Selected extract:
######

Pressing the new bushings in wasn't quite as much fun, but not all that difficult. One thing I learned early on is that you'll want to make sure the edges of the opening you're trying to press the new polyurethane bushings into are not sharp. I ended up shearing one of the flared outer edges of a bushing right off and had to order a replacement. It was then that I noticed that some of the openings are rounded or beveled on one side and sometimes sharp on the other.

Before I go too far off topic, I did notice that the suspension felt a bit tighter when turning and the ride firmed up a bit, but the rest of my suspension was also far from stock at that time.
 
I've done this job twice, once on my gst with ES Bushing kit and once on my GSX with the Prothane kit.
GST was with removing all components and using a shop press... not necessary, first time, and we all know how long shit takes to do when it's your first time.

GSX was done using an assortment of sockets and a Ball Joint Press from Harbor Freight and my trusty 1/2" impact gun.
Upfront, there are 4 upper control arm bushings and 2 lower inner most lateral arm bushings.

Outback, there are 4 upper control arms bushings.
Up top, on the knuckle there are 2 upper bushings.
On the bottom of the knuckle there are 3 pair of bushings.
2 lower control arm bushings.
2 lower toe control arm bushings.
2 trailing arm bushings.
On the trailing arm, there are 2 large bushings.

The Prothane Kit comes with extra bushings.
Up front, the bushing that the wish bone connects to should not be replaced.

On a GSX, on the rear suspenion, the inner most bushings on the lower control arm and the toe control arm can not be replaced without cutting the screw that goes thru them.
This screw is no longer available thru Mitsu, and I'm not gonna replace a 6" long grade 10 metric suspenion bolt with a something you find at your local hardware store.
There was a guy on here that did replace these inner most bushings and he said it was worth it.
He auto X's and knows his shit when it comes to suspension.... What was his screen name, JTMCinder or some shit.
The screw can not be removed without lowering the sub-frame.
Once the nut is removed, you can slide the screw out, but it will hit the gas tank...... FAIL.

######

Record list:
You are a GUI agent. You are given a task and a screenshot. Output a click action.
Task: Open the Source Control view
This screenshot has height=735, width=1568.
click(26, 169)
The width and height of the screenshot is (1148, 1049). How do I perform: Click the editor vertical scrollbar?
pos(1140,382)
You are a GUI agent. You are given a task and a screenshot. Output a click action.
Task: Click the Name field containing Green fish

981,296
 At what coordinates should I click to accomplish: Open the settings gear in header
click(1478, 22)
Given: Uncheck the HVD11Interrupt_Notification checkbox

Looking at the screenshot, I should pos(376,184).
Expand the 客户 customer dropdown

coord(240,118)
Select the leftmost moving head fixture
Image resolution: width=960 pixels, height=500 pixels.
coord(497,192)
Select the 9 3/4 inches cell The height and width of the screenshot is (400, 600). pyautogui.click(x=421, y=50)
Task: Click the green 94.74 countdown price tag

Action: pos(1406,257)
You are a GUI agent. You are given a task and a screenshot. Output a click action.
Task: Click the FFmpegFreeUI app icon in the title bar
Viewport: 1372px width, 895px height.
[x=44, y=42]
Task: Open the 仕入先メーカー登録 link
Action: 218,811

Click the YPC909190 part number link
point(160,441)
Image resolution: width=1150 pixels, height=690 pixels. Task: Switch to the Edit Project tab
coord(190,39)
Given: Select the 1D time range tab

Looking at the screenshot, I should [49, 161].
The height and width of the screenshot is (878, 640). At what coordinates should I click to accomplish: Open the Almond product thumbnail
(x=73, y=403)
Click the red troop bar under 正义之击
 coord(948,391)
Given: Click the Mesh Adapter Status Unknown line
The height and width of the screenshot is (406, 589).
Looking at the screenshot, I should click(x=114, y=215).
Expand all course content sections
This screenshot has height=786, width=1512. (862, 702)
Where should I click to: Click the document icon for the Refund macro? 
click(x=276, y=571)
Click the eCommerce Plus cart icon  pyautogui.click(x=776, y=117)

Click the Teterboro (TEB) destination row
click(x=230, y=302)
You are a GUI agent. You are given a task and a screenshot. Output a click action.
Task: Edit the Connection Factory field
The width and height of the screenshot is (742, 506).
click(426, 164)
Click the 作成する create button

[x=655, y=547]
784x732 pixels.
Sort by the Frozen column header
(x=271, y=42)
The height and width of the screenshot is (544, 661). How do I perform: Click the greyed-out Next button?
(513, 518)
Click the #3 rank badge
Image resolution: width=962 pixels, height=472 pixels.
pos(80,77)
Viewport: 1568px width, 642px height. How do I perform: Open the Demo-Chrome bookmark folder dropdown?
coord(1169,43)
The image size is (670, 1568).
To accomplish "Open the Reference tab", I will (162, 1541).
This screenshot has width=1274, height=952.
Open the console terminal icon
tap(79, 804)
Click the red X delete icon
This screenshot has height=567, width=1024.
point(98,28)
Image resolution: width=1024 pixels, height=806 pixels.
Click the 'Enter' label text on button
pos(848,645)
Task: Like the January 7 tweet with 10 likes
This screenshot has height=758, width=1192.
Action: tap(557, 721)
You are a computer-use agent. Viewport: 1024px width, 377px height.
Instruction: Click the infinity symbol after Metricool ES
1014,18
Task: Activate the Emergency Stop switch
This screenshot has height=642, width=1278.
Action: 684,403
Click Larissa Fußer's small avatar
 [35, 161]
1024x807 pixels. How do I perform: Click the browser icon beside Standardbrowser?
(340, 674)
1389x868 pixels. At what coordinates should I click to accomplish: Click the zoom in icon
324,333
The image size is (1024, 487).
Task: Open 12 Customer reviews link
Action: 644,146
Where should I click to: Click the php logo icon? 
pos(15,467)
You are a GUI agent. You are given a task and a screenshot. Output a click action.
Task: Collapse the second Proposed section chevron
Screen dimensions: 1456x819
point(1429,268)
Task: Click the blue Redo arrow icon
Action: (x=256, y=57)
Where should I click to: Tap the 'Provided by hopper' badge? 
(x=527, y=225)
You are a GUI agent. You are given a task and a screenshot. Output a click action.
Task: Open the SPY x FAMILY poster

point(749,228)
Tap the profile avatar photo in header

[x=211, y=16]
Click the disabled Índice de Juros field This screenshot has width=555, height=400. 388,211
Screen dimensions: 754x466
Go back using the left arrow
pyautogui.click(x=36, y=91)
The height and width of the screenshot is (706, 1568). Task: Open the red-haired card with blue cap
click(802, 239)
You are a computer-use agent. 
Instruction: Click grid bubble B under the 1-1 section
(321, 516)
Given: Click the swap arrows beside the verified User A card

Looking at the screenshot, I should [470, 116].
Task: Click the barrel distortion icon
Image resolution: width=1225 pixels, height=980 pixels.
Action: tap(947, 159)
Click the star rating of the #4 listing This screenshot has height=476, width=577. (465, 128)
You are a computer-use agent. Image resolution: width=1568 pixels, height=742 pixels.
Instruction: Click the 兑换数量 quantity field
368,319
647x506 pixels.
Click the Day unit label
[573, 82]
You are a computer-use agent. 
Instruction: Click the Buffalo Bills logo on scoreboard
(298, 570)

######

List of tasks:
1. From the bushing write-up, print word for word the passage from "Outback, there are" up to and including "goes thru them.".
2. According to the bushing write-up, what tools were used for the job on the GSX?

Answers:
1.
Outback, there are 4 upper control arms bushings.
Up top, on the knuckle there are 2 upper bushings.
On the bottom of the knuckle there are 3 pair of bushings.
2 lower control arm bushings.
2 lower toe control arm bushings.
2 trailing arm bushings.
On the trailing arm, there are 2 large bushings.

The Prothane Kit comes with extra bushings.
Up front, the bushing that the wish bone connects to should not be replaced.

On a GSX, on the rear suspenion, the inner most bushings on the lower control arm and the toe control arm can not be replaced without cutting the screw that goes thru them.

2. An assortment of sockets, a Ball Joint Press from Harbor Freight, and a 1/2" impact gun.